At the same time, there's a fascinating, almost symbiotic effect that the crass young nymphet and the uptight, middle-age writer have upon one another, and that becomes the heated core around which Ozon's film revolves. Each woman begins taking an unusual, almost obsessive interest in the other's life, culminating in Sarah's confiscation of Julie's diary. Eventually, Sarah begins using the girl's life as source material for her new book, and possibly more.

Things become even stranger from there, and the film begins to take on the air of a classic Hitchcock mystery, albeit Hitchcock filtered through an oddly metaphysical lens that opens up the events to any number of interpretations. Even the evocative music sounds like a slightly atonal take on one of Bernard Hermann's signature scores for Hitch.

Suspense mixes with wonder, wonder mixes with inexplicable angst, and, through Ozon's deft mise-en-scene, ordinary, everyday objects — a garden wall, a tarp-covered pool, an unnaturally red raft — become ominous signs of what's about to happen. (The philosophically inclined among us might prefer to think of them as signifiers of existential dread.) The action gradually intensifies and, just when we think things are headed toward some inevitable resolution, Ozon pulls a series of rugs out from under us, causing us to question everything we think we've come to know about these characters.

Swimming Pool will not appeal to everyone. It's a witty, hypnotic and occasionally mystical experience, but one that's often simply too cryptic for its own good. The film can seem maddeningly unclear as to just where the story's going, and, frankly, many of us will still be utterly confused even by the time the closing credits roll. That's all part of the fun and games of an Ozon film, though, and Swimming Pool, at the very least, offers plenty to talk about after the house lights come up.
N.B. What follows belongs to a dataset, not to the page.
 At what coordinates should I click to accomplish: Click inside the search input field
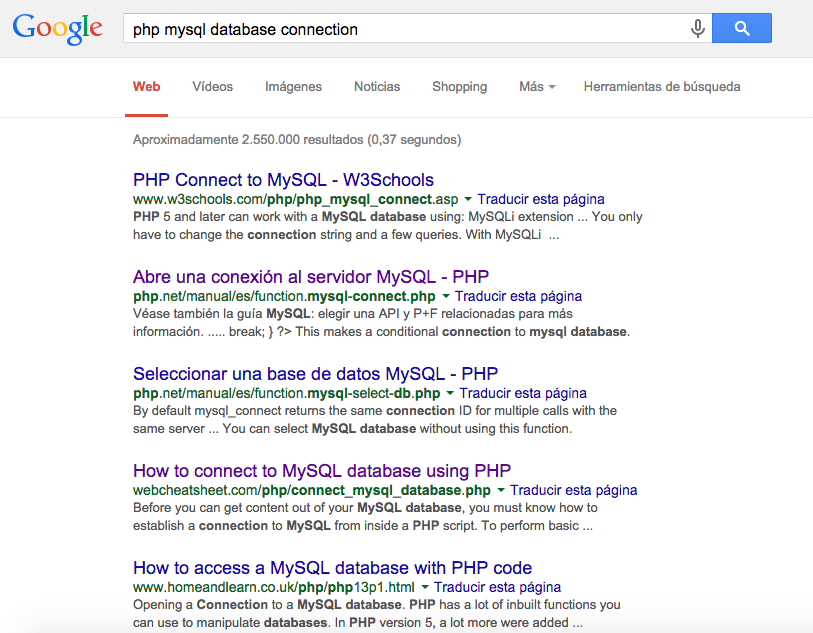click(400, 28)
The movie's controlled minimalism often makes it seems like a two-character chamber piece, but ultimately, Swimming Pool is the story of just one person, of the writer Sarah (standing in for Ozon) — a portrait of the artist. Even more to the point, what Ozon is giving us is a worm's eye view of the creative process itself. How much of what we see on screen is "real" and how much is purely of Sarah's invention is finally a riddle for us to ponder. Swimming Pool isn't telling. What we're offered instead is a nod, a wink, and plenty of hidden depths, heavy with all the possibilities that our imaginations will allow.